**How to complete this task**:
Collect all lines from the records below that include the word "entry".

**Information provided**:

═══

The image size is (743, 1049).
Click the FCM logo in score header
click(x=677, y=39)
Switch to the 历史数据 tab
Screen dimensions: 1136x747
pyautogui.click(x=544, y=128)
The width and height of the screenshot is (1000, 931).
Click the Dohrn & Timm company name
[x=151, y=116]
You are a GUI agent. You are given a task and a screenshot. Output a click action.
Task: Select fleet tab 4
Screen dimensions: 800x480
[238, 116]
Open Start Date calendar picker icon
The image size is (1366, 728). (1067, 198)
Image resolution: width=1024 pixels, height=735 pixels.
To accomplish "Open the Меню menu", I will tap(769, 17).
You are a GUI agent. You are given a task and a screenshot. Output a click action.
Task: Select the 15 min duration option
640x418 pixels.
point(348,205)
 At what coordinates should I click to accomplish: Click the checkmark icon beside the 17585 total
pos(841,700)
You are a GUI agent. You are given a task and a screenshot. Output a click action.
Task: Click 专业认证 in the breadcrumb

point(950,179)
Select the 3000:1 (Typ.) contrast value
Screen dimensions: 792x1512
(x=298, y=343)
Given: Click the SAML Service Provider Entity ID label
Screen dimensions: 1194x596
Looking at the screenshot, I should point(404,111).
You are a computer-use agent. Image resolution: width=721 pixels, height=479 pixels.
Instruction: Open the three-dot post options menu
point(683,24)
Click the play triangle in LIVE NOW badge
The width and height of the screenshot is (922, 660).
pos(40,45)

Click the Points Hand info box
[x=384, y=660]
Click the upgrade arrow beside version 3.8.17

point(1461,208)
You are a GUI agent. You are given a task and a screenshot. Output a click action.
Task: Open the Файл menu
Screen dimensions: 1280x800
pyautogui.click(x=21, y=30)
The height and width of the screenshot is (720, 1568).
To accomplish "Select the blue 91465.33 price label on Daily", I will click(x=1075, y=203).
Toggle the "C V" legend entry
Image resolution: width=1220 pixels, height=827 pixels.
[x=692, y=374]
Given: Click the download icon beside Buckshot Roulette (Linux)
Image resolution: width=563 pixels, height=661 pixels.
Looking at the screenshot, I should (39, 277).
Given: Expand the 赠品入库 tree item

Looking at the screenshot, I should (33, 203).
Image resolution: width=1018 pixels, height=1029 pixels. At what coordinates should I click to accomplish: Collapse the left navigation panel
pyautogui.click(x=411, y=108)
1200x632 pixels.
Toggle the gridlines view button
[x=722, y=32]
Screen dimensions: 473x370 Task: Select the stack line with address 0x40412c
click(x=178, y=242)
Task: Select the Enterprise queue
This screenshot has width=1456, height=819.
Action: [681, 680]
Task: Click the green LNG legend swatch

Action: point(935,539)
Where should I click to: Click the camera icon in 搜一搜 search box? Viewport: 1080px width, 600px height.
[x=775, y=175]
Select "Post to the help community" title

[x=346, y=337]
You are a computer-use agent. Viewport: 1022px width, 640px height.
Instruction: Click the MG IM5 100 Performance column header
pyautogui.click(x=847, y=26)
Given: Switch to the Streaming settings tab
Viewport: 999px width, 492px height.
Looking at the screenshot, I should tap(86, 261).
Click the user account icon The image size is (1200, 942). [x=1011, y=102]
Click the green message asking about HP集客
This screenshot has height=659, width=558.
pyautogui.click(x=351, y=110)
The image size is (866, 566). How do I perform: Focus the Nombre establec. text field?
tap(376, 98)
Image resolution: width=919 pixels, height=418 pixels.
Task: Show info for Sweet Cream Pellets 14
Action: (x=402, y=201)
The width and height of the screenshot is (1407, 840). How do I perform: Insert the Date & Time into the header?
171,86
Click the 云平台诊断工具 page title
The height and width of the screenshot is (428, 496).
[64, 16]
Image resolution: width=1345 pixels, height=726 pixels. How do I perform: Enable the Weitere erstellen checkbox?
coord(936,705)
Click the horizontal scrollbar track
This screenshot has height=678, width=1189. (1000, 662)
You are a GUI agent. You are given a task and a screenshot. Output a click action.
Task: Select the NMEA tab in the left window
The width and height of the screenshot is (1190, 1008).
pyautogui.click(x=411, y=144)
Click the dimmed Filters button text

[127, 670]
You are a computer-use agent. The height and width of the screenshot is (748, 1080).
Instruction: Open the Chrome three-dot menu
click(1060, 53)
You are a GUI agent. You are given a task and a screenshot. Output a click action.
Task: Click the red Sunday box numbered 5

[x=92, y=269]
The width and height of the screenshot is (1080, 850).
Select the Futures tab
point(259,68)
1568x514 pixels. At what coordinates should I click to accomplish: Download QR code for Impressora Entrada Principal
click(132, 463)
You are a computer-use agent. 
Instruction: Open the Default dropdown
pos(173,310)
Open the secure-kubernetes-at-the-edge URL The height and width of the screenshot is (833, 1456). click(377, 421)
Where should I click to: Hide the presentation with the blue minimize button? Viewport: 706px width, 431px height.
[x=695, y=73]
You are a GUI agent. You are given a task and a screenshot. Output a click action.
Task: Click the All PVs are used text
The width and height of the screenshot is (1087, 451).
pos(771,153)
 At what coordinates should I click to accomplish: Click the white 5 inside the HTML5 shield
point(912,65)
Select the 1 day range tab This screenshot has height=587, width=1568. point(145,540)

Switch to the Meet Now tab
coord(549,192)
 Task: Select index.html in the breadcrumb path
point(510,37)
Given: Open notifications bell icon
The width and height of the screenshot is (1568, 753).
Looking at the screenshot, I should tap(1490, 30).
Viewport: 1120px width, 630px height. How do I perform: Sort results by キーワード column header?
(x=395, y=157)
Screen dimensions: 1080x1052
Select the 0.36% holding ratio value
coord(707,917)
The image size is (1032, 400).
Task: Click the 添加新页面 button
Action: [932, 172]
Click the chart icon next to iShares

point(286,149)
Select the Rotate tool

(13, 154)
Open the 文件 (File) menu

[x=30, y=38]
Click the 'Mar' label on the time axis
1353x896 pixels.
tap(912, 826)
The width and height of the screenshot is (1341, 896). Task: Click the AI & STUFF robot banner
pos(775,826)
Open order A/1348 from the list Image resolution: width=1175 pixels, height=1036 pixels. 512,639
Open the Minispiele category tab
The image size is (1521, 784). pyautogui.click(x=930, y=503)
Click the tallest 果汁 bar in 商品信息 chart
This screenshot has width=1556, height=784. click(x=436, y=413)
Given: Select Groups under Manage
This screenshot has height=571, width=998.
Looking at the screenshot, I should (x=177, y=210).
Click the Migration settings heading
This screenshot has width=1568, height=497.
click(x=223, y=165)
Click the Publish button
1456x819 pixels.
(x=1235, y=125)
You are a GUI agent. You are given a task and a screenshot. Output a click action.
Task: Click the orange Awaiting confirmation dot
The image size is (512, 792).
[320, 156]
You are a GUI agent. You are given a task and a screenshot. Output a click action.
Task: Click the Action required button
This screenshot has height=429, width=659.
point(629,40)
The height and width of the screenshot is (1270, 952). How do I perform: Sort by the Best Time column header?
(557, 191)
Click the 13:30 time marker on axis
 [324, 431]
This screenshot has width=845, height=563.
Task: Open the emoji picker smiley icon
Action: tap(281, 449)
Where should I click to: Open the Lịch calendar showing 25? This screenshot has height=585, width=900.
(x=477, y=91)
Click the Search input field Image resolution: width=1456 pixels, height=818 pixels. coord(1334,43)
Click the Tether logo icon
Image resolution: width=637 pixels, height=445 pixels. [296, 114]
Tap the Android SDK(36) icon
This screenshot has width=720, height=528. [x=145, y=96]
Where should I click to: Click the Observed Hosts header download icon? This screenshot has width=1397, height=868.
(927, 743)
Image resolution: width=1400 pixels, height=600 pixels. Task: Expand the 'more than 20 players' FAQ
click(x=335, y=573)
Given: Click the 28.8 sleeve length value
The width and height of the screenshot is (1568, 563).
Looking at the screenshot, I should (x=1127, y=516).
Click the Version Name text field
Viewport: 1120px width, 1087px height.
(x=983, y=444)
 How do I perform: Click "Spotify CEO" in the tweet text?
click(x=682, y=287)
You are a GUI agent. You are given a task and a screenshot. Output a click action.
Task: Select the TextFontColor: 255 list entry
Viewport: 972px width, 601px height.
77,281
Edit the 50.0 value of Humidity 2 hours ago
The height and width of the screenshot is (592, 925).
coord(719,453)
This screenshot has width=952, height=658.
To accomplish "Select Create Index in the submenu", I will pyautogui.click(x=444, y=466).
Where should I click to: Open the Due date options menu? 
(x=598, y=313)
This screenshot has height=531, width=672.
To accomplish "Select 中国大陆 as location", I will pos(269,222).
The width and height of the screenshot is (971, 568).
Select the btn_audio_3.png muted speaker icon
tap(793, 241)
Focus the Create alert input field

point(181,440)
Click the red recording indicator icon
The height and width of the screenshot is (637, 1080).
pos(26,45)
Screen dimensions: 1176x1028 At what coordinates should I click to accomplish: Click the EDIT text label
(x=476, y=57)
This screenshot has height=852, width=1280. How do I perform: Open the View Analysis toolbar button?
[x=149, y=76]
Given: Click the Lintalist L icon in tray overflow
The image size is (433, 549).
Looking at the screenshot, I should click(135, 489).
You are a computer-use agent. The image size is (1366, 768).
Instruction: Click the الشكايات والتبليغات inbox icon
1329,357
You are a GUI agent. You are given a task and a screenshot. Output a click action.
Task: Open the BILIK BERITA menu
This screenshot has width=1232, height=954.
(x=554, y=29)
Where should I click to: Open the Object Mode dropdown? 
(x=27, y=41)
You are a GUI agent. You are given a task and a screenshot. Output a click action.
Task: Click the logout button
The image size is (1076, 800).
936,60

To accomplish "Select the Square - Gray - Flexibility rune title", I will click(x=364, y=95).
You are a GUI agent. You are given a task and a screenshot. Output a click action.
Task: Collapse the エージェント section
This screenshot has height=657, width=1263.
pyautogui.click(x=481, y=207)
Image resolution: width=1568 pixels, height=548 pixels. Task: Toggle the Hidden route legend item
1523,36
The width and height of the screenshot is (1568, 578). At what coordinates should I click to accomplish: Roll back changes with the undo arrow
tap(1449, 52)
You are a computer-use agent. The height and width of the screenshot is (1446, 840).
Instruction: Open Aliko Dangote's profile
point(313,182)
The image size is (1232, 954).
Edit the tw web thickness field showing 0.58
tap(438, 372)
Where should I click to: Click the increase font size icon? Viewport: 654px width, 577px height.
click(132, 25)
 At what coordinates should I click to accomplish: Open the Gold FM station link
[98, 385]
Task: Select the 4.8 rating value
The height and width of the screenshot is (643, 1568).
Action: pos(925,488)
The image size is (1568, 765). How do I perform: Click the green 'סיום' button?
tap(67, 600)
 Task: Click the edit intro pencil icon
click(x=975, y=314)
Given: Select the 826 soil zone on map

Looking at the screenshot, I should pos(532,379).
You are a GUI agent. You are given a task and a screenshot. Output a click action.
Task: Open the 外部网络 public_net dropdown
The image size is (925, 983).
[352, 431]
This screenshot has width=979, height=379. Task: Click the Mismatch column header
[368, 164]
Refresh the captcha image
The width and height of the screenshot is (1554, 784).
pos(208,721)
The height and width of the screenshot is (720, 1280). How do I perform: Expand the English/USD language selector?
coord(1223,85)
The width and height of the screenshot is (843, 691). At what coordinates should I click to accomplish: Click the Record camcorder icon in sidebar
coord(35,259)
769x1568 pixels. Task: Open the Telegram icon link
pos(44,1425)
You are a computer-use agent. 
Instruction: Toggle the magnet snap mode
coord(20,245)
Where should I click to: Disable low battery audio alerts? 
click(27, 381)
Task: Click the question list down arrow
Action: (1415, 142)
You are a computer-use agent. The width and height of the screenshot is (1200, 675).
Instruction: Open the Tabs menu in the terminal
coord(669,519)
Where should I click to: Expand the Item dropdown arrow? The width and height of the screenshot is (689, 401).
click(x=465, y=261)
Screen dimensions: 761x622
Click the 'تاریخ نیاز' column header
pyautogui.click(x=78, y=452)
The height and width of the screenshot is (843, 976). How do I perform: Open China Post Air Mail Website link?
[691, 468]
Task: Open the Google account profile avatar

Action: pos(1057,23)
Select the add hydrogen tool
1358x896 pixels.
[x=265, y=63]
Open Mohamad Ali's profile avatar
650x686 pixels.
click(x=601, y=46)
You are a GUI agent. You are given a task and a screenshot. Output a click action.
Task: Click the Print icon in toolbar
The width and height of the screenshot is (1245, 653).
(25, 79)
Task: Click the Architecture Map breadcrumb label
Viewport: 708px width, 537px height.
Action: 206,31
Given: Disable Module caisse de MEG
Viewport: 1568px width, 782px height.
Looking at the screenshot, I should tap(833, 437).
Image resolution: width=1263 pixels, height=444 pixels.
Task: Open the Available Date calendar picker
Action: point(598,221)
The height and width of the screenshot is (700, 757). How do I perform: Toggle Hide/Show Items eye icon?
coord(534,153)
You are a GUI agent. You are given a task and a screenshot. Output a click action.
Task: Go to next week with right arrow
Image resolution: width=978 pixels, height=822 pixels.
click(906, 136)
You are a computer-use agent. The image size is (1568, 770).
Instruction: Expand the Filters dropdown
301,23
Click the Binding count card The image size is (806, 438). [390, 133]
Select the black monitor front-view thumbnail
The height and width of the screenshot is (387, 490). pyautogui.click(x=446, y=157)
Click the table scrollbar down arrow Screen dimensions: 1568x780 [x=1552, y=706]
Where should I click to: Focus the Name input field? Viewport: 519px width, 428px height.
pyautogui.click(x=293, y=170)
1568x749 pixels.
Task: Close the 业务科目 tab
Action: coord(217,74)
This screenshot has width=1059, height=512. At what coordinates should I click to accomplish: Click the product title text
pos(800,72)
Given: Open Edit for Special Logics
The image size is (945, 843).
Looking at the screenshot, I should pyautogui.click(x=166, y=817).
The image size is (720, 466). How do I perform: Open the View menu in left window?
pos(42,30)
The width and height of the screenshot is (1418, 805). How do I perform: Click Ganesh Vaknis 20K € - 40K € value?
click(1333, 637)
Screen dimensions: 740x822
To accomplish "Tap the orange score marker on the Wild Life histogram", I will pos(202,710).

═══

**Output of the exercise**:
Toggle the "C V" legend entry
Task: Select the TextFontColor: 255 list entry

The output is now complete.